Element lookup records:
[Begin]
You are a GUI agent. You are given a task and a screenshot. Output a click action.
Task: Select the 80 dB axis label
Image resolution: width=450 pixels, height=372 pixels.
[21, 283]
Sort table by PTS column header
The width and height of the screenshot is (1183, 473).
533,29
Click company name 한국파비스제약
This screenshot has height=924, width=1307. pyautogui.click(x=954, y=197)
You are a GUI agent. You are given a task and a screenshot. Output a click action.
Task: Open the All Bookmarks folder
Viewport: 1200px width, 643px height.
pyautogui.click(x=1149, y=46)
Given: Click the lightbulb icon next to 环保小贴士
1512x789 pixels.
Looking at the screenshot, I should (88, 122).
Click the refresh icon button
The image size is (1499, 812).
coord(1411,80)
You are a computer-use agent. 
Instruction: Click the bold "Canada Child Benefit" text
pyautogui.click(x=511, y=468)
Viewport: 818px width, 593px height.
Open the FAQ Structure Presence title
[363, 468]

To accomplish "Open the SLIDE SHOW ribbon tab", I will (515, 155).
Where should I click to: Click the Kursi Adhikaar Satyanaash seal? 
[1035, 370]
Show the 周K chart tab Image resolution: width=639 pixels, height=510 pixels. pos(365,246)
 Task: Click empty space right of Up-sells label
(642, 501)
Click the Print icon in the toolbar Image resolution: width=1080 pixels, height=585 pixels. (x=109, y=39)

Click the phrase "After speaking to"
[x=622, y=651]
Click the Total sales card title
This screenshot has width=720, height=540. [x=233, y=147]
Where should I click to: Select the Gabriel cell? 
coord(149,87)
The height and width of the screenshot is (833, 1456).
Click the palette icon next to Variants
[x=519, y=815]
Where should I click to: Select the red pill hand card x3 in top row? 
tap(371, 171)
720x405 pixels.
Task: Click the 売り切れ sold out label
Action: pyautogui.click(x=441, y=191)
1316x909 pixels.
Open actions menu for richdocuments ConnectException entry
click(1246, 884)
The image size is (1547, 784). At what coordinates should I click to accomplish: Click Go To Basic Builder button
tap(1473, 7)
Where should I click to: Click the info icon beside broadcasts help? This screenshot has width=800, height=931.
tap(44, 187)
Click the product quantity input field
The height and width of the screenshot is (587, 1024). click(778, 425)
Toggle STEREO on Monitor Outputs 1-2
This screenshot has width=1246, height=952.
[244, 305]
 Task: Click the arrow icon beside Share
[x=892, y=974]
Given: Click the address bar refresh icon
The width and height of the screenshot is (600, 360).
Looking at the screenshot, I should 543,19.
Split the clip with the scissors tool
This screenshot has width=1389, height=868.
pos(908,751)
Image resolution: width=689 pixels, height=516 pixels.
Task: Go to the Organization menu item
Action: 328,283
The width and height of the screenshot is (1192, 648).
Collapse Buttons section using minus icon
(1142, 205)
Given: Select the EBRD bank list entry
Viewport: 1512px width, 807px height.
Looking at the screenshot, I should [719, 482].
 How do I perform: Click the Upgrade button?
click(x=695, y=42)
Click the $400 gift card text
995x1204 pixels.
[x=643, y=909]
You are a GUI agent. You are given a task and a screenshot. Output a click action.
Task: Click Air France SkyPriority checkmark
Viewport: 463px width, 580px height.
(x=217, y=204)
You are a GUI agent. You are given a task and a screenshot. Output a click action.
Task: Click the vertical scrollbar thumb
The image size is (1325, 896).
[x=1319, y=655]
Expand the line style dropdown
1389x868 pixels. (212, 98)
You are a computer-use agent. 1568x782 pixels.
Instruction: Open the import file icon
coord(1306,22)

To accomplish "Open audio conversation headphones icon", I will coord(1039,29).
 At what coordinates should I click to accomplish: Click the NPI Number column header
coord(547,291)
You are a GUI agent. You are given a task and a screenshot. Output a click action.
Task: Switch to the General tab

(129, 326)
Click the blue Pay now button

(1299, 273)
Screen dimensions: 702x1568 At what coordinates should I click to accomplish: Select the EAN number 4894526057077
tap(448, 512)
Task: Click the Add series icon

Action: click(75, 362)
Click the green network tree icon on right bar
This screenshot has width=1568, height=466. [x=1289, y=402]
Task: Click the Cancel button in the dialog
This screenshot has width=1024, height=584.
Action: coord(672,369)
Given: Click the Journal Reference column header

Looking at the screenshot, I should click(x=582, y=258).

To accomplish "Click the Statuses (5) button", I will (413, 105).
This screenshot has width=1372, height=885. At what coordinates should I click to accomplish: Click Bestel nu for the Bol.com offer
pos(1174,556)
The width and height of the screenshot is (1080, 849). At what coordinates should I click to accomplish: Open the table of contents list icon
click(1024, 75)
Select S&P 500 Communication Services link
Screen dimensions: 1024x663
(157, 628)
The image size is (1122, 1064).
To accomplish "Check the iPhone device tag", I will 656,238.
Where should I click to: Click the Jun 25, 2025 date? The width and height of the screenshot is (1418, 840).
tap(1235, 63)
[End]
> **Short problem**:
Rewrite the rows from the very first line through the line containing "coord(1411,80)", changing "Bookmarks" to "Favorites" and keeping everything else the same.

> **Task result**:
You are a GUI agent. You are given a task and a screenshot. Output a click action.
Task: Select the 80 dB axis label
Image resolution: width=450 pixels, height=372 pixels.
[21, 283]
Sort table by PTS column header
The width and height of the screenshot is (1183, 473).
533,29
Click company name 한국파비스제약
This screenshot has height=924, width=1307. pyautogui.click(x=954, y=197)
You are a GUI agent. You are given a task and a screenshot. Output a click action.
Task: Open the All Favorites folder
Viewport: 1200px width, 643px height.
pyautogui.click(x=1149, y=46)
Given: Click the lightbulb icon next to 环保小贴士
1512x789 pixels.
Looking at the screenshot, I should (88, 122).
Click the refresh icon button
The image size is (1499, 812).
coord(1411,80)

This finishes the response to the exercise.